(Problems and tasks)
(a) In the article on Udaipur's heritage below, translate this sentence into Spanish: "Urban areas or urban centers are complex and dynamic systems."
(b) According to the article on Udaipur's heritage below, what weakens a city's image, livability, and productivity?
(c) Pick up the article on Udaipur's heritage below after its last sentence and keep writing it.

(Excerpt to read)
Udaipur | The need for Revival and Regeneration of Heritage through Community Engagement


Udaipur | The need for Revival and Regeneration of Heritage through Community Engagement

The heritage fabric of Udaipur creates an excellent example of harmony between its natural elements and the built form. Like other medieval cities, the ancient city center of Udaipur is a sacred place with respect to administration, architecture, and religion.
 
Udaipur | The need for Revival and Regeneration of Heritage through Community Engagement
by: Daksh Jain & Hanisha Chothani

Urban areas or urban centers are complex and dynamic systems. Towns and cities are centers of political and economic power that also reflect the many processes that drive physical, social, environmental and economic transitions. In most of the cases, towns and cities are themselves prime generators of many of these changes. Every city has pockets of underused and underutilized land or distressed and decaying urban areas.

These pockets of underused and neglected land weaken the city‘s image, livability, and productivity. These areas are usually the result of changes in the growth of the urban areas and their productivity patterns. Increased urbanization is also an important cause of this decay where certain areas of the cities are developed while many other areas, especially the old, historic cores are completely neglected. Most historic cities have been a premise of traditional settlements superimposed by today‘s urban way of life. Due to various constraints many such historic cores around India are developed to suit the growing needs of the population and for the development of the region with the historicity lying frozen with time.

The historic character is either lost or left to decay. Many such historic cores have been a center for economic development of that region in the past. However, the development plans that are made keeping in mind the development quotient of today‘s world seem to completely neglect the historic core, its architectural and cultural importance. This also leads to the loss of association of the local communities with the region‘s built and cultural heritage. Efforts for the conservation of the built and unbuilt heritage have been undertaken by many major cities. However, when two and three tier cities and smaller historic towns are considered, minimal efforts are undertaken that invest in and encourage projects that work toward conserving this heritage and making it relevant to the local communities attached to it.

(Available data)
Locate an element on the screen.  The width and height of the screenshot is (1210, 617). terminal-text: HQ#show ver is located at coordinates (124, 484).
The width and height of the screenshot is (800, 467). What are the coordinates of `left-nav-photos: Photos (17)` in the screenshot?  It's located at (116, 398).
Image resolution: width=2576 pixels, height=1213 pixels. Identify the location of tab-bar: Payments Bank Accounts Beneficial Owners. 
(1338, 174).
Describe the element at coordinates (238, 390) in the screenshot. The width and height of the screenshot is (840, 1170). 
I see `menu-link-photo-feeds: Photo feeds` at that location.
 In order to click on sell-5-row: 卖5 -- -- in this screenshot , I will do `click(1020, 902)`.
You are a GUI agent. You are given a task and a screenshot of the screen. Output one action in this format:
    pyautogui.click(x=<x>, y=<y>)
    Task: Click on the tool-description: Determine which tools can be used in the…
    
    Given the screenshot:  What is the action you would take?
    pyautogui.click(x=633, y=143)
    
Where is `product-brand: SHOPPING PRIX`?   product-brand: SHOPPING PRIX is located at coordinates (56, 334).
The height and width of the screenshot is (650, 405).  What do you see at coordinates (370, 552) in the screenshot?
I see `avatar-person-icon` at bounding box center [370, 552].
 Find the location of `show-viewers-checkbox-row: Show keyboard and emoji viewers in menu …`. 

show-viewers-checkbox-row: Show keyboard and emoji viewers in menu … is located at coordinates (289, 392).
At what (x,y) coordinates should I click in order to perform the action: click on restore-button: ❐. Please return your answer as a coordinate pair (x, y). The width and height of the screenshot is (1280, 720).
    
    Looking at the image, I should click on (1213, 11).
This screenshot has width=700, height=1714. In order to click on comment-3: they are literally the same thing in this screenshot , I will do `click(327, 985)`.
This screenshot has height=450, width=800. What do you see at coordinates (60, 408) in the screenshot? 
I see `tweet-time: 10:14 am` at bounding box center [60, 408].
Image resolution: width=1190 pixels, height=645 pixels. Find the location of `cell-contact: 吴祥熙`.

(Answers per task)
(a) Las áreas urbanas o los centros urbanos son sistemas complejos y dinámicos.

(b) Pockets of underused and neglected land.

(c)
The heritage fabric of Udaipur creates an excellent example of harmony between its natural elements and the built form. Like other medieval cities, the ancient city center of Udaipur is a sacred place with respect to administration, architecture, and religion. The most dominating feature of Udaipur is Lake Pichola, the urban fabric along which represents the development of the historic core. The lake influences favorable changes in the micro-climate of the region where people are faced with low humidity, scorching heat and glare.

The overall architectural style of Udaipur is an amalgamation of Rajput, Mughal and European styles with the city palace being the most important landmark of the city. The historic core comprises of various traditional havelis, smaller palaces, temples and ghats depicting a strong influence of Rajput and Mughal art styles. The most prevalent feature of buildings is the peacock arch supported by fluted columns that forms a highlight of Rajput architectural style. Windows have tinted glass and stone jaali work that offer privacy and reduce solar radiation. Other remarkable elements of Rajput architecture visible in the historic core are expansive balconies that create a visual link with the water bodies, the arched elements over doorways and windows, the use of sandstone, and whitewashed walls of the havelis.

Udaipur is also famous for its local handicrafts, traditional performing arts and cuisines. Local resident communities within the core have been involved with these crafts and arts from various generations. Both the tangible and the intangible aspects of Udaipur combine to form the heritage of the city. The historic core of the city has mixed land-use, with the typology of using the ground floor for commercial purpose while the top floors have a residential use. However, with time, the increased tourist footfall and change in development pattern has diluted the hierarchies in the built form. The most significant factor that has affected the historic fabric of the city is the increased tourism and the various architectural amenities that have added on to the original built fabric to manage this increased number of tourists.

Local community involvement

The heritage of a place is often very important to the community: it provides an identity, can hold memories and meaning far beyond its architectural or historic importance, and contributes to a unique environment. Thus the process of conservation has to be an inclusive approach, by including social factors of development, in addition to economic and physical factors. , it has to be realized that heritage is not only the physical entity, but also the social and cultural actions.

The whole paradigm of heritage conservation has objectified and materialized the places of historic importance. This has led to the low prioritization of the social value of these heritage places. Cultures and social attributes are simply not an accumulation of things and people but are better understood in terms of a series of processes by which new and old practices are adapted and adopted within a cultural system. Considering heritage to form the cultural capital and a way of connecting people with each other and with the environment that surrounds them, their involvement in local heritage can be considered as a form of social action.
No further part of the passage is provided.